Matamata well recognised at awards
For the third year running the supreme award went to Cambridge, but Matamata participants were still well recognised when the 2017 New Zealand Thoroughbred Horse of the Year awards were announced in Auckland on Sunday night.
The big talking point ahead of the annual function was which way the voting panel would judge between the country’s two dominant three-year-olds from last season – Bonneval or Gingernuts. Both were classic winners in New Zealand and Australia, and the end it was the Murray Baker/ Andrew Forsman-trained Bonneval who came out on top over the Stephen Autridge/Jamie Richards-trained Gingernuts.
In the three-year-old category Bonneval took 30 of the 57 votes and Gingernuts 24, while Bonneval also took the stayers’ trophy and the supreme Horse of the Year award, by 27 votes to Gingernuts’ 15.
It was a comprehensive victory for the Cambridge mare, whose Melbourne spring campaign began in superb style on the weekend when she won the Dato’ Tan Chin Nam Stakes at Moonee Valley.
I have to admit to some sympathy for no trophy finding its way to Gingernuts, who in just about any other year would have gained due recognition for winning the New Zealand Derby and the Rosehill Guineas, but the outcome underlines the strength of the three-year-old crop.

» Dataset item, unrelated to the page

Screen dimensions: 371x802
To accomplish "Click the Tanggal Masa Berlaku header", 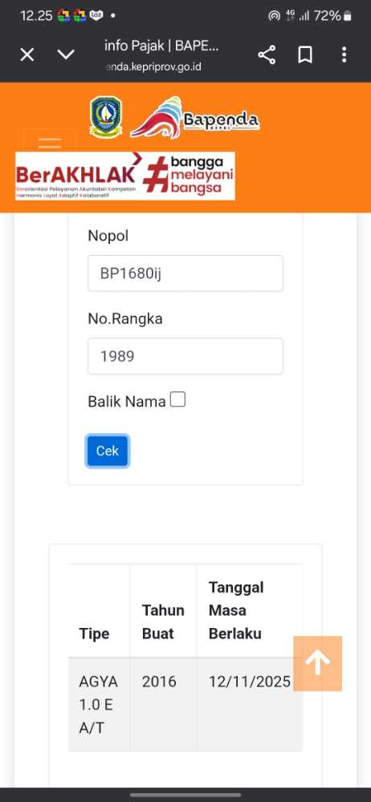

Team Te Akau didn’t go home empty-handed, taking the twoyear-old award with the Fortuna Syndications-owned Melody Belle, winner of the Gr. 1 Mana- watu Sires’ Produce Stakes, Gr. 2 BRC Sires’ Produce Stakes and the Karaka Million.
As well as that, David Ellis, the principal of New Zealand’s dominant racehorse syndication model, was recognised for his input to ownership, administration, breeding and overall industry matters with the award for Outstanding Contribution to New Zealand Racing.
From small beginnings as he dabbled in ownership in his 20s, for the last decade or more David has been the leading buyer at the National Yearling Sales and heads one of the country’s biggest racing operations, with around 100 horses in training in Matamata complemented by another premiership-winning stable in Singapore.
Apprentice Sam Weatherley was recognised for his achievements last season with the champion apprentice trophy, while Waikato Stud stallion Savabeel again scooped the pool in the breeding categories by claiming all three trophies as the champion sire on the domestic, Australasian and global premierships.
The big wet continues to disrupt racing. In the 2016-17 season no less than 13 race meetings and 133 races were abandoned due to weather or track related issues.
Six weeks into the new season and there’s been no improvement, with the Matamata race meeting on August 30 conducted on a saturated Heavy11 track, and the prospect of the same for this week’s scheduled meeting drawing a meagre 35 nominations and therefore being scrapped.